--- START OF LISTING ---
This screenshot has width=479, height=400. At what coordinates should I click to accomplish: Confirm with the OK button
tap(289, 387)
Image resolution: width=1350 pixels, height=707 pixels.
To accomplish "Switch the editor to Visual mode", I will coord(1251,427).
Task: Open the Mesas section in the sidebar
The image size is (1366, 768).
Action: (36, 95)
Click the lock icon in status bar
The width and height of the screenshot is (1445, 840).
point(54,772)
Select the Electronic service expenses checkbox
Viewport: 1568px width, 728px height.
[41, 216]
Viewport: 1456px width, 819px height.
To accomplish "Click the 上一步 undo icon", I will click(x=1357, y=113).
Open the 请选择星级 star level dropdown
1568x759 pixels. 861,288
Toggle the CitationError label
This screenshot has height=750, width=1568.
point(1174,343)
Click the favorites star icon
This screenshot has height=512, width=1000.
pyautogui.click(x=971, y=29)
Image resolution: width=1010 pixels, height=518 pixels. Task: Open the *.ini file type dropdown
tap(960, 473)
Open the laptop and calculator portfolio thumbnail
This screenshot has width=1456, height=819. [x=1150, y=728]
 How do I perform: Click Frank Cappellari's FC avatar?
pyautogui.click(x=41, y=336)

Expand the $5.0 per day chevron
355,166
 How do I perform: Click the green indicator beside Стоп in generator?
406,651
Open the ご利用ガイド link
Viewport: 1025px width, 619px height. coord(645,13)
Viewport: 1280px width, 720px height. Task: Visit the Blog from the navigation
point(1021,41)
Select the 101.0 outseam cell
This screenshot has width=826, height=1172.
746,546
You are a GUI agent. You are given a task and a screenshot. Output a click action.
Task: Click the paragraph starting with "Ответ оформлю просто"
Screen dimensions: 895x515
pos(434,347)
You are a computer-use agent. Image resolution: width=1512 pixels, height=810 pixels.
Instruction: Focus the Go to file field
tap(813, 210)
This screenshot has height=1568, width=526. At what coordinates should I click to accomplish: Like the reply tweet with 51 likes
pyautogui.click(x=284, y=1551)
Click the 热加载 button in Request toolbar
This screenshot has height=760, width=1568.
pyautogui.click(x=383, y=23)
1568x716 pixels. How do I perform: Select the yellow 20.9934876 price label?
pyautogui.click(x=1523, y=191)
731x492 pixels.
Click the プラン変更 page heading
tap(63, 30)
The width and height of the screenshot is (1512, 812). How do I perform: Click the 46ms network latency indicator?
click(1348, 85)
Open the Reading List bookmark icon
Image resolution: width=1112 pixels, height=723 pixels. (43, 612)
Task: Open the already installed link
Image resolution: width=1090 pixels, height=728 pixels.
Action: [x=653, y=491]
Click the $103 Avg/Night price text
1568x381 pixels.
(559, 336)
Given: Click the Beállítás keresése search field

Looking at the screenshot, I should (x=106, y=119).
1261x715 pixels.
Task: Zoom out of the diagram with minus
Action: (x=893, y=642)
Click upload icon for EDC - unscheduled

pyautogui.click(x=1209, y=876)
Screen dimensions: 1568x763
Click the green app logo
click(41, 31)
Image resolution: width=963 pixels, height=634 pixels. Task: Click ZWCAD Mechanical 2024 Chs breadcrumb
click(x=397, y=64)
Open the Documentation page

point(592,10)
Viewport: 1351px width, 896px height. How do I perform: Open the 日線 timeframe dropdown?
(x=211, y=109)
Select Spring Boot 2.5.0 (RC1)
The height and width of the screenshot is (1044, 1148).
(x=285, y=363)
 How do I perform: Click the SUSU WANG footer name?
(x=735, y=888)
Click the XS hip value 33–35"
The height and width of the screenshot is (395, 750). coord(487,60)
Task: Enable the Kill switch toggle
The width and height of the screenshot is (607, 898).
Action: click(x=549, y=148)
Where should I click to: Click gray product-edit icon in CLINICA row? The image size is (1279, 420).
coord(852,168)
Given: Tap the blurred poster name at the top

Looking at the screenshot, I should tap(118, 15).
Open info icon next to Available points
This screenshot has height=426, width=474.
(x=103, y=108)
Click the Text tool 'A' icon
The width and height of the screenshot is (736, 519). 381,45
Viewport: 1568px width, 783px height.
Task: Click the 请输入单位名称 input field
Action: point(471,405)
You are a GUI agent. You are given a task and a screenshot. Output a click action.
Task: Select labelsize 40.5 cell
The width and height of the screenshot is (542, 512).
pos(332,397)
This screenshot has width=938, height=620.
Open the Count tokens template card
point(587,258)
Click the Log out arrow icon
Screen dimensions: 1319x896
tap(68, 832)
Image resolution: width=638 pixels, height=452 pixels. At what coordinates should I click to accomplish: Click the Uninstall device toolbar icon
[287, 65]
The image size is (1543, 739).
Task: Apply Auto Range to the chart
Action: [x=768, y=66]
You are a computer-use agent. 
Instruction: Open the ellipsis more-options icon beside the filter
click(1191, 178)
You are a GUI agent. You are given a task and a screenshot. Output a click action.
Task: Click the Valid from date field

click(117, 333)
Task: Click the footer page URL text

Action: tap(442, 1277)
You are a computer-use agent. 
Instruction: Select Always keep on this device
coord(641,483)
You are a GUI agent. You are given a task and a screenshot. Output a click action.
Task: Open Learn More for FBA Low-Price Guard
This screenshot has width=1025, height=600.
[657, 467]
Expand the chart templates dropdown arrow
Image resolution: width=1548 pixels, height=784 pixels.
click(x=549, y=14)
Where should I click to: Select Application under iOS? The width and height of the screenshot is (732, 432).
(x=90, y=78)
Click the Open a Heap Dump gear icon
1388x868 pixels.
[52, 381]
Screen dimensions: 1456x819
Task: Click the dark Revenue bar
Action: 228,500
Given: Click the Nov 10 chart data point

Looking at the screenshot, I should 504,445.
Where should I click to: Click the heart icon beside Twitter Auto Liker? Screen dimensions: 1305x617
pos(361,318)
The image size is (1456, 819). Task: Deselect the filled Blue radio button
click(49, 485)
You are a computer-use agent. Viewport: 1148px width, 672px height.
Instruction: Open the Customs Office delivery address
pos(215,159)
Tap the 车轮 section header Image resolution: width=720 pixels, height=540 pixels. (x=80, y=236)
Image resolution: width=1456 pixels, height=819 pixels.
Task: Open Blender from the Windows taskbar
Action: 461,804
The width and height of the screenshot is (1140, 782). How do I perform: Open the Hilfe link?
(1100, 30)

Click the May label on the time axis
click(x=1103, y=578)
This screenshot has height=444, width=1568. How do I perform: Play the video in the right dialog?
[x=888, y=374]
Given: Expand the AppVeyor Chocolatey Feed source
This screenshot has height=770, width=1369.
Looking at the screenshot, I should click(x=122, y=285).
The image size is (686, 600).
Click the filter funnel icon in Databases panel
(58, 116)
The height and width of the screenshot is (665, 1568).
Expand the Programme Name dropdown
--- END OF LISTING ---
EXERCISE INSTRUCTIONS:
Return the lines of these records exactly as they appear.

SOLUTION FOR THIS EXERCISE:
This screenshot has width=479, height=400. At what coordinates should I click to accomplish: Confirm with the OK button
tap(289, 387)
Image resolution: width=1350 pixels, height=707 pixels.
To accomplish "Switch the editor to Visual mode", I will coord(1251,427).
Task: Open the Mesas section in the sidebar
The image size is (1366, 768).
Action: (36, 95)
Click the lock icon in status bar
The width and height of the screenshot is (1445, 840).
point(54,772)
Select the Electronic service expenses checkbox
Viewport: 1568px width, 728px height.
[41, 216]
Viewport: 1456px width, 819px height.
To accomplish "Click the 上一步 undo icon", I will click(x=1357, y=113).
Open the 请选择星级 star level dropdown
1568x759 pixels. 861,288
Toggle the CitationError label
This screenshot has height=750, width=1568.
point(1174,343)
Click the favorites star icon
This screenshot has height=512, width=1000.
pyautogui.click(x=971, y=29)
Image resolution: width=1010 pixels, height=518 pixels. Task: Open the *.ini file type dropdown
tap(960, 473)
Open the laptop and calculator portfolio thumbnail
This screenshot has width=1456, height=819. [x=1150, y=728]
 How do I perform: Click Frank Cappellari's FC avatar?
pyautogui.click(x=41, y=336)

Expand the $5.0 per day chevron
355,166
 How do I perform: Click the green indicator beside Стоп in generator?
406,651
Open the ご利用ガイド link
Viewport: 1025px width, 619px height. coord(645,13)
Viewport: 1280px width, 720px height. Task: Visit the Blog from the navigation
point(1021,41)
Select the 101.0 outseam cell
This screenshot has width=826, height=1172.
746,546
You are a GUI agent. You are given a task and a screenshot. Output a click action.
Task: Click the paragraph starting with "Ответ оформлю просто"
Screen dimensions: 895x515
pos(434,347)
You are a computer-use agent. Image resolution: width=1512 pixels, height=810 pixels.
Instruction: Focus the Go to file field
tap(813, 210)
This screenshot has height=1568, width=526. At what coordinates should I click to accomplish: Like the reply tweet with 51 likes
pyautogui.click(x=284, y=1551)
Click the 热加载 button in Request toolbar
This screenshot has height=760, width=1568.
pyautogui.click(x=383, y=23)
1568x716 pixels. How do I perform: Select the yellow 20.9934876 price label?
pyautogui.click(x=1523, y=191)
731x492 pixels.
Click the プラン変更 page heading
tap(63, 30)
The width and height of the screenshot is (1512, 812). How do I perform: Click the 46ms network latency indicator?
click(1348, 85)
Open the Reading List bookmark icon
Image resolution: width=1112 pixels, height=723 pixels. (43, 612)
Task: Open the already installed link
Image resolution: width=1090 pixels, height=728 pixels.
Action: [x=653, y=491]
Click the $103 Avg/Night price text
1568x381 pixels.
(559, 336)
Given: Click the Beállítás keresése search field

Looking at the screenshot, I should (x=106, y=119).
1261x715 pixels.
Task: Zoom out of the diagram with minus
Action: (x=893, y=642)
Click upload icon for EDC - unscheduled

pyautogui.click(x=1209, y=876)
Screen dimensions: 1568x763
Click the green app logo
click(41, 31)
Image resolution: width=963 pixels, height=634 pixels. Task: Click ZWCAD Mechanical 2024 Chs breadcrumb
click(x=397, y=64)
Open the Documentation page

point(592,10)
Viewport: 1351px width, 896px height. How do I perform: Open the 日線 timeframe dropdown?
(x=211, y=109)
Select Spring Boot 2.5.0 (RC1)
The height and width of the screenshot is (1044, 1148).
(x=285, y=363)
 How do I perform: Click the SUSU WANG footer name?
(x=735, y=888)
Click the XS hip value 33–35"
The height and width of the screenshot is (395, 750). coord(487,60)
Task: Enable the Kill switch toggle
The width and height of the screenshot is (607, 898).
Action: click(x=549, y=148)
Where should I click to: Click gray product-edit icon in CLINICA row? The image size is (1279, 420).
coord(852,168)
Given: Tap the blurred poster name at the top

Looking at the screenshot, I should tap(118, 15).
Open info icon next to Available points
This screenshot has height=426, width=474.
(x=103, y=108)
Click the Text tool 'A' icon
The width and height of the screenshot is (736, 519). 381,45
Viewport: 1568px width, 783px height.
Task: Click the 请输入单位名称 input field
Action: point(471,405)
You are a GUI agent. You are given a task and a screenshot. Output a click action.
Task: Select labelsize 40.5 cell
The width and height of the screenshot is (542, 512).
pos(332,397)
This screenshot has width=938, height=620.
Open the Count tokens template card
point(587,258)
Click the Log out arrow icon
Screen dimensions: 1319x896
tap(68, 832)
Image resolution: width=638 pixels, height=452 pixels. At what coordinates should I click to accomplish: Click the Uninstall device toolbar icon
[287, 65]
The image size is (1543, 739).
Task: Apply Auto Range to the chart
Action: [x=768, y=66]
You are a computer-use agent. 
Instruction: Open the ellipsis more-options icon beside the filter
click(1191, 178)
You are a GUI agent. You are given a task and a screenshot. Output a click action.
Task: Click the Valid from date field

click(117, 333)
Task: Click the footer page URL text

Action: tap(442, 1277)
You are a computer-use agent. 
Instruction: Select Always keep on this device
coord(641,483)
You are a GUI agent. You are given a task and a screenshot. Output a click action.
Task: Open Learn More for FBA Low-Price Guard
This screenshot has width=1025, height=600.
[657, 467]
Expand the chart templates dropdown arrow
Image resolution: width=1548 pixels, height=784 pixels.
click(x=549, y=14)
Where should I click to: Select Application under iOS? The width and height of the screenshot is (732, 432).
(x=90, y=78)
Click the Open a Heap Dump gear icon
1388x868 pixels.
[52, 381]
Screen dimensions: 1456x819
Task: Click the dark Revenue bar
Action: 228,500
Given: Click the Nov 10 chart data point

Looking at the screenshot, I should 504,445.
Where should I click to: Click the heart icon beside Twitter Auto Liker? Screen dimensions: 1305x617
pos(361,318)
The image size is (1456, 819). Task: Deselect the filled Blue radio button
click(49, 485)
You are a computer-use agent. Viewport: 1148px width, 672px height.
Instruction: Open the Customs Office delivery address
pos(215,159)
Tap the 车轮 section header Image resolution: width=720 pixels, height=540 pixels. (x=80, y=236)
Image resolution: width=1456 pixels, height=819 pixels.
Task: Open Blender from the Windows taskbar
Action: 461,804
The width and height of the screenshot is (1140, 782). How do I perform: Open the Hilfe link?
(1100, 30)

Click the May label on the time axis
click(x=1103, y=578)
This screenshot has height=444, width=1568. How do I perform: Play the video in the right dialog?
[x=888, y=374]
Given: Expand the AppVeyor Chocolatey Feed source
This screenshot has height=770, width=1369.
Looking at the screenshot, I should click(x=122, y=285).
The image size is (686, 600).
Click the filter funnel icon in Databases panel
(58, 116)
The height and width of the screenshot is (665, 1568).
Expand the Programme Name dropdown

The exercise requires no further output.